By John C. Dyer, UK Correspondent
(This is the second of a two-part photo story by John C. Dyer. The first can be found here.)
The City of Davis is best known as the home of the University of California, Davis a world class institution. But it is also a marvelous place to visit in its own right, especially appealing to those who like a traditional city center and village atmosphere. (Photos left: "Village House" and "Detail Village Garden" by John C. Dyer, August 2011). (Photo right "City Street" by John C. Dyer, August 2011)
Davis is the home to a busy Farmer’s Market, one of the first in the modern Farmer’s Market movement, featuring entertainment as well as veggies for its many customers. But of course, the University is never far from sight. (Photos right: "Uni student" and "Farmers Market Scene by John C. Dyer, 2011).
You really could not make Davis up, but to the English eye it offers all that a town centre should, small local shops and restaurants, walking and biking the norm and the Unitrans double decker, vintage, iconic London Routemaster buses. The farmers’ market is very impressive after the cholesterol loaded offerings of a much smaller market in St Annes.
University of California, Davis
The campus of the University of California is a delight to visit. Cork Oaks shade its central square . Multiple sculptures intrigue the walker (Photos left: UCD campus and photos right: Intrigue, Using Your Head and Shoe by John C. Dyer, August 2011). The campus consciously connects with England, using London buses for transport and decorating the station with an old Telephone Booth. Putah Creek winds through campus. (Photo left: "Phone Box," by John C. Dyer, August 2011.
UC Davis' Horticultural Heritage
(Photos above: "Beezy," "Purple Whisps," "Pink on Pond,"by John C. Dyer, August 2011)
Labour Day saw a handful of students and very little bike action. Two days later it was no longer safe to walk in a daydream for cyclists asserting their right to the cycle paths and young people swarming around the town and campus. We bid adieu as the students began to arrive for the Fall.
I lived in Woodland for many years. It has its share of memories, some happy, some not so much.
Woodland does have its busy bees (Photo left "Busy Bee" by John C. Dyer, August 2011). But the town seems to me to be in character with what one would expect from the unseen bedroom community to Disneyland’s Main Street. Dogone, it even has a Dead Cat and a Dogone Alley.
(Photos right "Gable Mansion," "Pendergast," "Third Street," "Victorian," "Lattis," and"Gingerbread," by John C. Dyer, August 2011.)
People from miles around come to tour Woodland’s historic buildings early character homes, and flowers. (Photo right "Opera House" by Victoria Buchan Dyer and photo right "Newport style home" by John C. Dyer, August 2011.)

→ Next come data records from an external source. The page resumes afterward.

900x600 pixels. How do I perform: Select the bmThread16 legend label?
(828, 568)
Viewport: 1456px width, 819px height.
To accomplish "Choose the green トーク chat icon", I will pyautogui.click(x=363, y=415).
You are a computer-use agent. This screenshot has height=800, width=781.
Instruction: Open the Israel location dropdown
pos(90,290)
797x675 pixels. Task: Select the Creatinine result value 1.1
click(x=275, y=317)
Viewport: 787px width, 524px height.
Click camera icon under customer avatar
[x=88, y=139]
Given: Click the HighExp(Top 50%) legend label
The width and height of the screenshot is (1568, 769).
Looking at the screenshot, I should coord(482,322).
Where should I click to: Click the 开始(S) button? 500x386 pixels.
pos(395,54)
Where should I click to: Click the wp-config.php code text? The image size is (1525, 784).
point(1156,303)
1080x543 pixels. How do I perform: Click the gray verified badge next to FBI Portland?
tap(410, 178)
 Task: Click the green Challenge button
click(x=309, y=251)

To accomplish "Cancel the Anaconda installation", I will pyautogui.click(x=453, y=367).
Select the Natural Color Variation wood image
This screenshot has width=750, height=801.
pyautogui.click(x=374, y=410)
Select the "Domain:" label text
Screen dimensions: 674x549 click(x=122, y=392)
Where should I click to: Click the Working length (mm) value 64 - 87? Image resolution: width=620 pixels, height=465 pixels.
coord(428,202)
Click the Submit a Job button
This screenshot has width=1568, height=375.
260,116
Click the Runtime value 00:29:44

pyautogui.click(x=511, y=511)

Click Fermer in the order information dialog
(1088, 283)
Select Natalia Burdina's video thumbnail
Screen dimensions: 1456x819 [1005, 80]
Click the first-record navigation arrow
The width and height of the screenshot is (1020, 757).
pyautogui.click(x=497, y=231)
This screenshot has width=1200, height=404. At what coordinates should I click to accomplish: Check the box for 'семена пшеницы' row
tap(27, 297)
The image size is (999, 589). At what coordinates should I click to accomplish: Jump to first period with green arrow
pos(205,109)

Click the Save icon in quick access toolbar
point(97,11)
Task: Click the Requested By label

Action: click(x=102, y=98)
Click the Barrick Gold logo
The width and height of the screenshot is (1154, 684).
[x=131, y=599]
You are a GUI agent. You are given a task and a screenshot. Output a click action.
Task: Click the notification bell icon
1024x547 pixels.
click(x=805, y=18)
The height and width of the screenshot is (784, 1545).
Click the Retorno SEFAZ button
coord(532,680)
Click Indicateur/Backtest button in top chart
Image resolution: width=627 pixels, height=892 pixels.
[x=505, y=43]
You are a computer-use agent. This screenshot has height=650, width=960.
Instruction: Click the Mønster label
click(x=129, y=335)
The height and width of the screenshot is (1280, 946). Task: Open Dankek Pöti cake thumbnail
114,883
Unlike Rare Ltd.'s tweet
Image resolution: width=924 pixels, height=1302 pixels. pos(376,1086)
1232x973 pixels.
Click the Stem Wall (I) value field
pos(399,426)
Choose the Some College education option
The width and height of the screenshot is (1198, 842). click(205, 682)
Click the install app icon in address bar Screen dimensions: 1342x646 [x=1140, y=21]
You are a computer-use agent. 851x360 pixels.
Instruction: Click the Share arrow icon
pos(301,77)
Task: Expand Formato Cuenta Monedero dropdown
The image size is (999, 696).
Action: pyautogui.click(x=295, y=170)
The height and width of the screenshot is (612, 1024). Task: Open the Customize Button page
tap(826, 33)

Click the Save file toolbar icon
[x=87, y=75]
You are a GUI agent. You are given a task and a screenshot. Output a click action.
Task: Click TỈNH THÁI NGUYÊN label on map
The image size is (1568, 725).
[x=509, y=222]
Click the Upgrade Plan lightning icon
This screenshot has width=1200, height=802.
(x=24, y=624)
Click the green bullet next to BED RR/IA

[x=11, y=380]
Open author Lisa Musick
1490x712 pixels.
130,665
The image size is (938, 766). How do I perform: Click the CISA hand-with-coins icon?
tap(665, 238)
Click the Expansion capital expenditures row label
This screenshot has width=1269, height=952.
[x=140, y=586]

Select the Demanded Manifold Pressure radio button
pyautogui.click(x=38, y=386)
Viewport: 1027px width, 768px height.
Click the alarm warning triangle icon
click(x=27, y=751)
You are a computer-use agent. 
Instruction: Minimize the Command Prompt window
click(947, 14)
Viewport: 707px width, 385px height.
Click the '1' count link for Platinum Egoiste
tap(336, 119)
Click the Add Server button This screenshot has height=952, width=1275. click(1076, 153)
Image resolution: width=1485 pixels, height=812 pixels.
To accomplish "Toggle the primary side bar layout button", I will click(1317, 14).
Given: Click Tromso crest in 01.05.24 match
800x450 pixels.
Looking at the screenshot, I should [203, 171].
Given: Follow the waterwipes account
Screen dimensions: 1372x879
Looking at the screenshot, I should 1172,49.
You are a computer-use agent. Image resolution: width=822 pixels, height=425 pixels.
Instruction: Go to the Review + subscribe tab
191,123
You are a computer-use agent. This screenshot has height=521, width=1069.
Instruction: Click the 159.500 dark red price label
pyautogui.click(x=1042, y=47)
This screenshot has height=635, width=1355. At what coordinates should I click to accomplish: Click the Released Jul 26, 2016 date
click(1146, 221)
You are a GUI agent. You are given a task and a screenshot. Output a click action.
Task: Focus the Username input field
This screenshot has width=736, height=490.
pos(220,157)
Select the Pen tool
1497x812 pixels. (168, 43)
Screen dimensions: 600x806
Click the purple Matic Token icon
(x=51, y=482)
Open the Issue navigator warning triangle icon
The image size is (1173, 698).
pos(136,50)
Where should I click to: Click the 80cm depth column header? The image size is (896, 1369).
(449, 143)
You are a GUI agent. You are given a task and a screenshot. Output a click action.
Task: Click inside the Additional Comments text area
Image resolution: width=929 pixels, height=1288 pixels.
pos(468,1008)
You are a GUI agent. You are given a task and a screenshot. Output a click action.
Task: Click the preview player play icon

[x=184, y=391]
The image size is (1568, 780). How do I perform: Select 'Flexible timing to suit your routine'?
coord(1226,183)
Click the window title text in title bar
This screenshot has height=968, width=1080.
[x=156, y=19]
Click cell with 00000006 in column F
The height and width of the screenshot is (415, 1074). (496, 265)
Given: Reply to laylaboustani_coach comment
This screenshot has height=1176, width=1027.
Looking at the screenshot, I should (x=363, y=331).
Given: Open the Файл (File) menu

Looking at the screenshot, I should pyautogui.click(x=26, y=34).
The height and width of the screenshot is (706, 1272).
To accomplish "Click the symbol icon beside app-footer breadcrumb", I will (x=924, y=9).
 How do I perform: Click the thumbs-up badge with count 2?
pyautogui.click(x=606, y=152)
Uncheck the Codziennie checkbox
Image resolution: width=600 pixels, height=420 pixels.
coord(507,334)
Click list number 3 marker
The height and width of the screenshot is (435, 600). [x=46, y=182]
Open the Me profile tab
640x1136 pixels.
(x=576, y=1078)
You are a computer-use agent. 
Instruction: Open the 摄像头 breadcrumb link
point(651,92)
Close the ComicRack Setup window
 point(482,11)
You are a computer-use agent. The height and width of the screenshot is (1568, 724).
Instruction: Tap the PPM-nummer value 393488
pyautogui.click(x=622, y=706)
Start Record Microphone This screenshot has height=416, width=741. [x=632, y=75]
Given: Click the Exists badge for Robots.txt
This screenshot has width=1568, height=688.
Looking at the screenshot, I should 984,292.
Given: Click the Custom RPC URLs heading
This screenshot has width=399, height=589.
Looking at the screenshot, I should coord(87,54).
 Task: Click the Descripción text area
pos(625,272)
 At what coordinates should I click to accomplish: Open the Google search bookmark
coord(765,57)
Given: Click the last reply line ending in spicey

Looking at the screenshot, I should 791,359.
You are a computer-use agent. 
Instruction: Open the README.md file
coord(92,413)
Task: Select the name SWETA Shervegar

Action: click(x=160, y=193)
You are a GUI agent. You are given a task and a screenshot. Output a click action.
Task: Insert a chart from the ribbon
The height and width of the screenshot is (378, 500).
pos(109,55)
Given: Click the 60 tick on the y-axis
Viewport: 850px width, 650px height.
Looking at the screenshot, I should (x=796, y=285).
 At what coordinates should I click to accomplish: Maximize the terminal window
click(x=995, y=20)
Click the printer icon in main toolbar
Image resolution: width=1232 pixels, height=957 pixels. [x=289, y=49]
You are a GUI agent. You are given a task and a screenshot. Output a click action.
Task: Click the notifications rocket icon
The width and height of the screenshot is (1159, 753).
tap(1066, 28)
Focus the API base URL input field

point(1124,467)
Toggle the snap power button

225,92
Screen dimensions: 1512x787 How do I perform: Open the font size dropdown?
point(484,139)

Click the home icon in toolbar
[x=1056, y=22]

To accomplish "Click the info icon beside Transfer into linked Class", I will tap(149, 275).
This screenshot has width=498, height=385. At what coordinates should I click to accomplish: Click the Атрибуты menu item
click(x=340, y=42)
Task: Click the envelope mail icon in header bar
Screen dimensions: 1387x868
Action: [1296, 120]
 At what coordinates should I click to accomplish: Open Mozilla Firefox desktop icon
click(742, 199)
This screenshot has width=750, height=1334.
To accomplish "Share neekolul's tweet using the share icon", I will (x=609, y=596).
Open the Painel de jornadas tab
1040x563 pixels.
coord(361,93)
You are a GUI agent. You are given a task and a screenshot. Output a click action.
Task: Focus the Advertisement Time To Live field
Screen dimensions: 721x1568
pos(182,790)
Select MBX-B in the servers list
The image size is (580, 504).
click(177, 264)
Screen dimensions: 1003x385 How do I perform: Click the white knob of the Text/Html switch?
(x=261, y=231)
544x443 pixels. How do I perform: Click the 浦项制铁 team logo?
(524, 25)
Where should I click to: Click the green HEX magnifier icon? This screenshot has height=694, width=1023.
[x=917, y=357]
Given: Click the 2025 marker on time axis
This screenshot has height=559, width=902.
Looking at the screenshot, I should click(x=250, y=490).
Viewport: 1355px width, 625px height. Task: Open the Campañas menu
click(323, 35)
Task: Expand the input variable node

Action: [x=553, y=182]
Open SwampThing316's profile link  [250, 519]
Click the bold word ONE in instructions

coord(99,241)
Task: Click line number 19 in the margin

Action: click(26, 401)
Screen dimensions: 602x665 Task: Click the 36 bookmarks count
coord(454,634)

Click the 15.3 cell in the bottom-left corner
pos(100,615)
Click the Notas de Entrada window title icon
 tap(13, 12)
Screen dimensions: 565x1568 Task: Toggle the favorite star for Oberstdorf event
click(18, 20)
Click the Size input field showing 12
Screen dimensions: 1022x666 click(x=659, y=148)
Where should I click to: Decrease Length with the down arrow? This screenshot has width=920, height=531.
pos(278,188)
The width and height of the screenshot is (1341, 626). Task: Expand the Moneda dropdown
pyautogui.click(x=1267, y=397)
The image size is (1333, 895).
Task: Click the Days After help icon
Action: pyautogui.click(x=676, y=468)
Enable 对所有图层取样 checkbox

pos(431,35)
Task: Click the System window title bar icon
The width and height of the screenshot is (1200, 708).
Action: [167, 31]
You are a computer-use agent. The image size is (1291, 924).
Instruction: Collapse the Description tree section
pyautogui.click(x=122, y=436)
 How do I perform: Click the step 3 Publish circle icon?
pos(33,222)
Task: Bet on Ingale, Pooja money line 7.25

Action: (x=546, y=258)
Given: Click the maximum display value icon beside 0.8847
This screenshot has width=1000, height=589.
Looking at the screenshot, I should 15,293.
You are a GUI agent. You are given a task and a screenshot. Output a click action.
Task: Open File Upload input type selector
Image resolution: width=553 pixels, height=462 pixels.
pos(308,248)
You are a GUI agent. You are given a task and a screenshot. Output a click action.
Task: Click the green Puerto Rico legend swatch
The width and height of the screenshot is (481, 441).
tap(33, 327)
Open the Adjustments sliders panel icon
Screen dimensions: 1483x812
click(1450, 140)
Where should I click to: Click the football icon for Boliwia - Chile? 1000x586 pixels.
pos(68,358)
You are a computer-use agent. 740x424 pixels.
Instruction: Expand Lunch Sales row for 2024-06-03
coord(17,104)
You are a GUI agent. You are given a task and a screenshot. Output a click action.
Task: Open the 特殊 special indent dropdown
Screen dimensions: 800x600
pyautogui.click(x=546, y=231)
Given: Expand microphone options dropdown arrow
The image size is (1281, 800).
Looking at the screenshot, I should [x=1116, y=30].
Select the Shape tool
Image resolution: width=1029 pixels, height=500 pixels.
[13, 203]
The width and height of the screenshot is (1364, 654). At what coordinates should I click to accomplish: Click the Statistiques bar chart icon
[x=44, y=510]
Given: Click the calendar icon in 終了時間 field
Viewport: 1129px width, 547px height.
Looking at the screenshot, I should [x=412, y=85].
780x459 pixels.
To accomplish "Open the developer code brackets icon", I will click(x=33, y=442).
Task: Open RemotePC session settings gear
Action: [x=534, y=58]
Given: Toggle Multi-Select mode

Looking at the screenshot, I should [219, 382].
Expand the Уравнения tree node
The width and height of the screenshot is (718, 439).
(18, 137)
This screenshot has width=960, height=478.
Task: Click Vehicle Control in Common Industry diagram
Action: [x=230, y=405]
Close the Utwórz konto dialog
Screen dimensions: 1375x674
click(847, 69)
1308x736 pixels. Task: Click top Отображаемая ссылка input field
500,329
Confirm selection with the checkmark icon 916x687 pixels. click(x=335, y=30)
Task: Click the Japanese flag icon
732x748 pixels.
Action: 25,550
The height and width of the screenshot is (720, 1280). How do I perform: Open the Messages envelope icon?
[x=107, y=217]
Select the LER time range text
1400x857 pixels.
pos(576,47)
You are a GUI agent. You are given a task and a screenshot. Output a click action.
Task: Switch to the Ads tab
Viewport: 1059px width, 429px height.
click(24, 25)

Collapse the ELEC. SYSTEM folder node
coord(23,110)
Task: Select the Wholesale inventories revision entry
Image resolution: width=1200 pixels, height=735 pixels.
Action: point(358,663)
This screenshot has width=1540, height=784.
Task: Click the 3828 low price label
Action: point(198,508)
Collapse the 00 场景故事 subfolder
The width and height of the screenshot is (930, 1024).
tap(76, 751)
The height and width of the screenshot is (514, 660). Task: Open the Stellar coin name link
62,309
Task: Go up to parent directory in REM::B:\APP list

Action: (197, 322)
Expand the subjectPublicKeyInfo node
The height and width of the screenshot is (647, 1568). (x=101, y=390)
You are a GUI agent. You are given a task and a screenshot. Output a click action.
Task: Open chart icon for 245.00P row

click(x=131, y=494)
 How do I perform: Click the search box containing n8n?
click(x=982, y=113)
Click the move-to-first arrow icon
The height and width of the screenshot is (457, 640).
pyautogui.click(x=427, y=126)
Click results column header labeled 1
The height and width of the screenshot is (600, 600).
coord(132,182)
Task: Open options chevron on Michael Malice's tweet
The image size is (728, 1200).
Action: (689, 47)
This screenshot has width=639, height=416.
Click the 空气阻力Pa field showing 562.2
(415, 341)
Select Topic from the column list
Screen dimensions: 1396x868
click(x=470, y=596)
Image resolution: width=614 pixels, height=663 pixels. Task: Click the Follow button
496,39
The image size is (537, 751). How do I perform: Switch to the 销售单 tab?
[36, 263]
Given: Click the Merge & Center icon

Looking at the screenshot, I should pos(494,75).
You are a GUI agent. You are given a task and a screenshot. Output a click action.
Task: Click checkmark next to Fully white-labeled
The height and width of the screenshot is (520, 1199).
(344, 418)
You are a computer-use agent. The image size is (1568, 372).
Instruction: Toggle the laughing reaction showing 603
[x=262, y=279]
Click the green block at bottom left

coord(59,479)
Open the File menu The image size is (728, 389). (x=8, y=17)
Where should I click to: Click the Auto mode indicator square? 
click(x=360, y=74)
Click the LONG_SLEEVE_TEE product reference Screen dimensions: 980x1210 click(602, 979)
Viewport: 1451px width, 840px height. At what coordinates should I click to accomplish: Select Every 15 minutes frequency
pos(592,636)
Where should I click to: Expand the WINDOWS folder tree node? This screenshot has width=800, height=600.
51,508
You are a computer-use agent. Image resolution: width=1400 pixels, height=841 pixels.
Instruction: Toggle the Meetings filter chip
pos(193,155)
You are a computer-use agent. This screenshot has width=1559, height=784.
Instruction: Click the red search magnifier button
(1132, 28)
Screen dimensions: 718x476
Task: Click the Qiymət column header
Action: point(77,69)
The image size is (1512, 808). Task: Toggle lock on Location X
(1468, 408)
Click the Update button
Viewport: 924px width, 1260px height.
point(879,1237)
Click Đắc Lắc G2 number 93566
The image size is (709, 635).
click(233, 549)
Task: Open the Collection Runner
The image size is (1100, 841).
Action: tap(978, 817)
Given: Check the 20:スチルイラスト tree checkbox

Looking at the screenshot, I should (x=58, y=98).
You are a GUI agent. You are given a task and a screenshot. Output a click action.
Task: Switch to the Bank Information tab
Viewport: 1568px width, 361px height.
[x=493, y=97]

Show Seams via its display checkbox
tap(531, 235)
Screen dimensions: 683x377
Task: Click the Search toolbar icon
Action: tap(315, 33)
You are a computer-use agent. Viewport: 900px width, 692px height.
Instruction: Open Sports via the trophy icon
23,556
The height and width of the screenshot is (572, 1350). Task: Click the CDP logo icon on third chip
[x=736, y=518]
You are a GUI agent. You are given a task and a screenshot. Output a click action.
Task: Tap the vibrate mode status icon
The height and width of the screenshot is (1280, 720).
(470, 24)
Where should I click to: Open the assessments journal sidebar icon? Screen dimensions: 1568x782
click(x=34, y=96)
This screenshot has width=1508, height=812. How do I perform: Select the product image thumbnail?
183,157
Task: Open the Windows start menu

Fantastic homes, which would sell for over £1 million in the UK can be picked up for moderate amounts ($259-600,000 range for the eight we priced) in a safe community with good schools. Walking Woodland’s central area was a great way to see the fabulous architectural details. The fact that we were walking there and not just on “Historic Stroll” day may have been remarked by locals for whom the car sometimes seems to be their legs. (Photos left: "Catching the Sun" and "The Stroll" by John C. Dyer, August 2011.)
Of course, we had to eat. We enjoyed the Rio City Cafe, the River City Brewing Company, Ludy’s BBQ (home of the calorie starved lover of all things BBQ), Steve’s Place Pizza, Applebees, and two of my long time favourite restaurants. These are found in Davis and Sacramento, respectively and are both Crepeville (Photo left: "Crepeville Davis" by John C. Dyer, August 2011) and L Street Crepeville.
Family owned and operated, the two Crapevilles offer fantastic value for money, especially the half salads. Our favourite half salads were the L Street half salad and the Garden Salad. (Photos left "L Street Salad" and Garden Salad" by John C. Dyer, August 2011)
But we shouldn’t neglect to mention the skinny double Cappuccinos , the Strawberry Crepe , or the delicious Black Bean Soup . Yum. (Photo left: "Black Bean Soup" and Photos right "Strawberry Crepe" and "Cappuccinos" by John C. Dyer, August 2011)
No need to worry about what to eat with Crepeville close by. Managing two weeks in the US with no car and not once resorting to junk food might have been a major challenge without this local knowledge. Between them Sacramento and Davis must offer every kind of cuisine imaginable and all looked and smelled delicious and tempting, but dietary requirements kept us on the straight and narrow.
But in the end, it was a time to forge new connections and renew old ones, create new memories for the future and recall old times with family and friends. Those photos we will keep to ourselves. We are sure you understand. Two weeks passed like a weekend. But the memories will remain with us forever.